Analysts remain bullish on stocks


Associated Press

NEW YORK

What’s the difference between an ostrich and a Wall Street analyst? An ostrich occasionally takes its head out of the sand.

Despite a flurry of signs that the economy is slowing, stock analysts — nearly every single one — have remained bullish on stocks. Greece may be hurtling toward default, the U.S. unemployment rate remains high, and house prices are still declining. But the hundreds of pros paid to tell us when to buy and sell stocks have barely touched their call for fast growth in corporate sales and profits for the next several quarters.

“There’s a lot of optimism here,” says Howard Silverblatt, chief index analyst at Standard & Poor’s. “They’re predicting the second half of the year will be the best ever for profits. Do you feel that way?”
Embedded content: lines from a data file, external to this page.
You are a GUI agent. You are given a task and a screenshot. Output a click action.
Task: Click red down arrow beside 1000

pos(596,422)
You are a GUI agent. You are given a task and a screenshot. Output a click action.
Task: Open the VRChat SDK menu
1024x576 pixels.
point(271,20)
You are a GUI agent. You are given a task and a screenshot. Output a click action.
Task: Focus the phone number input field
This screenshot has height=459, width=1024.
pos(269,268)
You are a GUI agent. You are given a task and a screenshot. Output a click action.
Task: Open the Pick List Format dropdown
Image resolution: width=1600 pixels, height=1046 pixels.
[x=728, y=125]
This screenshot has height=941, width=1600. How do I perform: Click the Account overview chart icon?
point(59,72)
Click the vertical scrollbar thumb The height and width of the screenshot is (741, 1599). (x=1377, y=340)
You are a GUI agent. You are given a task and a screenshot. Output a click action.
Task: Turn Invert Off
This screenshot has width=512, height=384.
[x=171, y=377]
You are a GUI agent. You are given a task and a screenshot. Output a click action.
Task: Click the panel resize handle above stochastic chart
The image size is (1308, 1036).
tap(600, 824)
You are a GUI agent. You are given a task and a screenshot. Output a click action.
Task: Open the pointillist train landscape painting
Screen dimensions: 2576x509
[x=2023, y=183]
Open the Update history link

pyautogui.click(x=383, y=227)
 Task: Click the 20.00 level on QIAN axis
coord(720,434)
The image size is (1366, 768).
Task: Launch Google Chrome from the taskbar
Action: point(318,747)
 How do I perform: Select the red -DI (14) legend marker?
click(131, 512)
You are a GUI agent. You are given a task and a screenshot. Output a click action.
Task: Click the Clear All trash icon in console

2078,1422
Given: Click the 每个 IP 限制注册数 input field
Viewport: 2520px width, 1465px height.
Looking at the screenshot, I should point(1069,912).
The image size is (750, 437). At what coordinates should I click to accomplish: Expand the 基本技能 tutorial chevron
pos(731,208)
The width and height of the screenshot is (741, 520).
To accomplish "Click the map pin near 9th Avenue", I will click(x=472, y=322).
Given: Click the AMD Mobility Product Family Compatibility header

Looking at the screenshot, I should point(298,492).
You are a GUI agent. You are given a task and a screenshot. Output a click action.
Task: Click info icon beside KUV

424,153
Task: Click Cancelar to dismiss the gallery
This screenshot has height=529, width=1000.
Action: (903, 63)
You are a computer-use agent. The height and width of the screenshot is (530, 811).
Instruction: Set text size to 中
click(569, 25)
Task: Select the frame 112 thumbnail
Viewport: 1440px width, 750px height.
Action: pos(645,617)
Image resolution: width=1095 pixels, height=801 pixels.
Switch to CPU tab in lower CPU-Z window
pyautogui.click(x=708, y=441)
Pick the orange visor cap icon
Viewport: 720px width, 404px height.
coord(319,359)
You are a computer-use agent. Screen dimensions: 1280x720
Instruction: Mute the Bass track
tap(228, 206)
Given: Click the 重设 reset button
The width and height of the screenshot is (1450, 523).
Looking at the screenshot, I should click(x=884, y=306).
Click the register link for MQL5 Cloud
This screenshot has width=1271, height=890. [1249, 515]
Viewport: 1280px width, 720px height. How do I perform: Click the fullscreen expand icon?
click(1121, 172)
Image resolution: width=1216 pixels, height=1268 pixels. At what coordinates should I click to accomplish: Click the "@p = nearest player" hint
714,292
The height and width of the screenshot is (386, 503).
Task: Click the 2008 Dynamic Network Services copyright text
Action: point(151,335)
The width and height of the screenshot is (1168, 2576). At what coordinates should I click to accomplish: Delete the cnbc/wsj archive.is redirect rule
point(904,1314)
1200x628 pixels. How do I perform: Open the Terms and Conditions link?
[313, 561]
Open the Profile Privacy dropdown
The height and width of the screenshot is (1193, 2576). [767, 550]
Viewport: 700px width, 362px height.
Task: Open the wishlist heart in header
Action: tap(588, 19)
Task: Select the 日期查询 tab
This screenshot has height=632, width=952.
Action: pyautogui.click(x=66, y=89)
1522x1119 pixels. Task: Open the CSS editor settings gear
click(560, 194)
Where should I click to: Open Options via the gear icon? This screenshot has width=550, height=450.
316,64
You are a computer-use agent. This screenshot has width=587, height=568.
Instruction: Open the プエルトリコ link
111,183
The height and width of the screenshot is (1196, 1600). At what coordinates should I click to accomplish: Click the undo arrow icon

Of course, no one can predict with certainty whether the economy will slow to a crawl or even fall into another recession. But what’s startling is the near unanimity among these prognosticators.

They believe that the economy won’t get much worse and say we’d be foolish to sell stocks despite a near-doubling in prices in the past two years.

Among the 9,015 analyst recommendations on S&P 500 stocks available today, only 300 are to sell, or 3.3 percent, according to data provider FactSet.

That’s the same proportion from a month earlier when the economy was considered to be in better shape.

All else being equal, you want to sell if you think profit growth could slow.